Proactive pharmacovigilance can detect if there are problems once a new generic is introduced into the market.  The presenter provided a few examples of where such activity can provide early notification of either the lack of a potential quality safety issue or identify a significant issue.  The Advair and generic Wixela Inhub that had minor differences in the dry-powder inhaler showed no quality or safety issues after initial monitoring. However, the allowed difference in the Copaxone and generic autoinjector showed that the generic autoinjector had a more frequent issue with bent or broken needles relative to brand. This issue is under investigation.

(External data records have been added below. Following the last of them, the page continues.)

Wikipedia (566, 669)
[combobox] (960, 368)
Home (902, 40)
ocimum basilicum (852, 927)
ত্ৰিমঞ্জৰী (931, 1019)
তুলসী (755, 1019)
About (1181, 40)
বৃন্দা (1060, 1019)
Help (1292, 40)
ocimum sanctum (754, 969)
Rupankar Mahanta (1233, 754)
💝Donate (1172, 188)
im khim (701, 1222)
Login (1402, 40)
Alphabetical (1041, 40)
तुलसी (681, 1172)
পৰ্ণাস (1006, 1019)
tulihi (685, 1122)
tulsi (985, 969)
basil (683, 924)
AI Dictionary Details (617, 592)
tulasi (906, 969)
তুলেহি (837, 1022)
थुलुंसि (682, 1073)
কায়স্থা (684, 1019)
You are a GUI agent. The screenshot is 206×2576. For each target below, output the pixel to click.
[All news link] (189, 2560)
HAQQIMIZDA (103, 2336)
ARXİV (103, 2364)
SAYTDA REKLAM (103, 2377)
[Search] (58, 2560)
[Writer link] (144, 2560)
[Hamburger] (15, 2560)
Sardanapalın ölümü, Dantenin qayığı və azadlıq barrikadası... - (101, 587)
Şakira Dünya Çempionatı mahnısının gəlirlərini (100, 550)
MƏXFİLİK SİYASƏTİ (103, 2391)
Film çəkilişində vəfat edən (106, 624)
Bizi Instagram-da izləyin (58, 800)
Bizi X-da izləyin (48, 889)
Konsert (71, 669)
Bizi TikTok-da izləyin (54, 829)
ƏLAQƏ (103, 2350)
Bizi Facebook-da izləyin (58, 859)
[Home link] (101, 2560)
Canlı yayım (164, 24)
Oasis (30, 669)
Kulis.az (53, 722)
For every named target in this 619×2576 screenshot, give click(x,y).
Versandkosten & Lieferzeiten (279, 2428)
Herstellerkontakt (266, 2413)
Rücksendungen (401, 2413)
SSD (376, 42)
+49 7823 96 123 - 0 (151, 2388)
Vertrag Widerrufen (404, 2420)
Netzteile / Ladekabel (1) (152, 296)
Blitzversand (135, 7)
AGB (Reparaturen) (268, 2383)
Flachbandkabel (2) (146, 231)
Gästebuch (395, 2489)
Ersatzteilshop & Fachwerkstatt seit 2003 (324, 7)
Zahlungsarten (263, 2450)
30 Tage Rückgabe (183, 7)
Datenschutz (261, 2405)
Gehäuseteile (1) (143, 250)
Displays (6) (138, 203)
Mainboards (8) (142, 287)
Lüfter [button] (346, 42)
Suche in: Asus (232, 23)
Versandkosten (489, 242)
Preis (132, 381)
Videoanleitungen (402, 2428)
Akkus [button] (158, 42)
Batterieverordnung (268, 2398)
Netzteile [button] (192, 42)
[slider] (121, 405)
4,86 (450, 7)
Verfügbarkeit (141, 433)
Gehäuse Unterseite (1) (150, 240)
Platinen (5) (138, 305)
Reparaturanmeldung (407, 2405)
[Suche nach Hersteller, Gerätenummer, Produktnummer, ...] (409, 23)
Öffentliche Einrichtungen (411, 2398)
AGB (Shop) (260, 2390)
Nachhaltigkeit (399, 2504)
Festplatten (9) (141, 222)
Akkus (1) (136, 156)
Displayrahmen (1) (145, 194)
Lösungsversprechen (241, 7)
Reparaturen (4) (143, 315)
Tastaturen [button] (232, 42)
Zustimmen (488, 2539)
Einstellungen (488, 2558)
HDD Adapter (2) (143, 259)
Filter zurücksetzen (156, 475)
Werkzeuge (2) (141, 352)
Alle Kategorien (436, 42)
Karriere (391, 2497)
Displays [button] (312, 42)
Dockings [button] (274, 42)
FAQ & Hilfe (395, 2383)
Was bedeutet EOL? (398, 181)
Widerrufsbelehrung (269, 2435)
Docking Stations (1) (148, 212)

The Proair HFA albuterol inhaler was the brand name product, the difference allowed and approved in the generic inhaler showed an unexpected safety signal after approval on February 24, 2020, when reports of inhaler clogging began to be reported.  In August 2020, the generic manufacturer and distributor discontinued manufacture and distribution, and recalled the product to the consumer level and is now investigating the clogging issue. The summary of the presentation emphasized:

  • Generic drugs are as safe and effective as brand drugs
  • Allowable differences on rare occasions may lead to unexpected or unanticipated

quality or safety issues

  • Complex generic drug-device combination products raise unique potential safety

concerns due to drug delivery, differences in device constituents, or unexpected quality

issues that may require immediate action

  • Anticipating concerns related to increasing generic drug market share helps to focus

generic drug pharmacovigilance efforts

  • Internal conversations across CDER help engage staff, support research, and develop

public communications

  • Outreach to generic drug stakeholders is key to refining OGD’s ongoing safety

surveillance processes and procedures

Additional presentations included Premarket Review of Expedited Serious Adverse Event Reports (SAERs) from BA/BE studies, REMS for Generic Drugs, and Post Approval Changes. Some takeaways are that expedited SAE reports are required only for BA/BE studies conducted in the US, and for foreign conducted studies it is voluntary, but all ADEs (both domestic and foreign) must be reported in the ANDA. The presentation also provided information on where to submit the SAEs and what FDA’s expectations are relative to the data submitted in the report.

The REMS presentation discusses that, if an RLD has a REMS, then all ANDAs must have a REMS in one of the following pathways – join an already existing Shared System (SS) REMS with ETASU – work with the RLD to develop a new Single, Shared System (SSS) REMS with ETASU – pursue a separate, comparable system from the Shared System ETASU REMS and work independently from the RLD (not a favorite of the FDA but it may be necessary if the RLD holder is not cooperating with establishing a shared system) – or, for a Medication Guide-only REMS – does not require the ANDA to interact with the RLD.  To correct a long-existing problem, the CREATES Act provides an avenue for ANDA sponsors to obtain samples of the RLD so that the ANDA applicant can conduct required BA/BE studies.

The post-approval changes presentation outlined the submission types, describes the supplement review process, resources for post-approval changes, and some of the most frequent supplement deficiencies, as well as tips for better supplement submission.

With the ever-changing nature of the review and approval process, the information obtained from these seminars provides a valuable learning experience.  It is strongly recommended that you take advantage of these free FDA offerings.